Am 3. Dezember 1965 erschießt sich der stellvertretende Ministerpräsident und Vorsitzende der Staatlichen Plankommission der DDR – Erich Apel (48) mit seiner Dienstpistole.
Apel hatte mit einer Gruppe von Wirtschaftsspezialisten das „Neue Ökonomische System der Leitung und Planung“ (NÖSPL) entwickelt und teilweise eingeführt, angelehnt an die „Neue Ökonomische Politik“ – NÖP/NEP des schon todkranken Lenin. Geplant waren: Flache Planungshierarchien. Selbständige Betriebe mit eigenen Fonds. Eine allgemeine Gewinn-Abgabenrate an den Staat (etwa 7%). Mitbestimmung der Werktätigen an der Produktions-Investition, -Planung und -Gestaltung ihrer Betriebe. Gewinnteilhabe. Die Staats-Zentrale sollte nur noch für gesamtgesellschaftliche Struktur-Bobachtung und Korrekturbewegungen zuständig sein.

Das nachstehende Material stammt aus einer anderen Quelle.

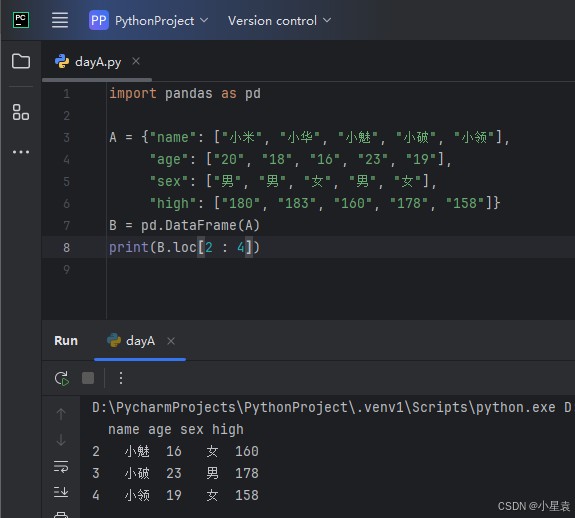Click line number 9 in gutter
The height and width of the screenshot is (518, 575).
tap(66, 269)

Die Gruppe von Apel war, so scheint’s im Nachhinein der einzige ernstzunehmende Versuch in der DDR, eine Wirtschaftspolitik zu installieren, die die arbeitstätige Bevölkerung zu „wirklichen Eigentümern ihrer Produktionsmittel“ machen wollte. Der Versuch, Wirtschaftsdemokratie und „tatsächliches“ Volkseigentum einzuführen.
Gewiss, die Reformen scheiterten schon bei der Einführung – an ideologischen Vorbehalten („Rückkehr zum Kapitalismus“) und SED-internen Ängsten vor Machtverlust. Und schließlich auch am Widerstand der Sowjetunion. Mit Breschnew hatten zentralistische Hardliner und Parteifürsten nach der kurzen Tauwetterperiode von Chrustschow wieder die Macht übernommen. Kurz vor dem berüchtigten 11. Plenum der SED (16. bis 18.12.1965) zieht der scheiternde Apel diese Art von Konsequenz.
Ein anderes Mitglied der Apel-Gruppe geht einen angepassten Weg: Der junge Günter Mittag, später Verwalter der „schleichenden Insolvenz“ der DDR. In einem Spiegel-Interview 1991 bekennt er, dass die DDR mit der Niederlage der Apel-Gruppe ökonomisch gescheitert war. Doch er selbst spielte das verlorene Spiel noch 25 Jahre mit, weil er seinen errungenen, hohen Posten wohl nicht aufgegeben wollte. Lebenszeit genießen, in einem historischen Prozess, den er sowieso nicht ändern konnte.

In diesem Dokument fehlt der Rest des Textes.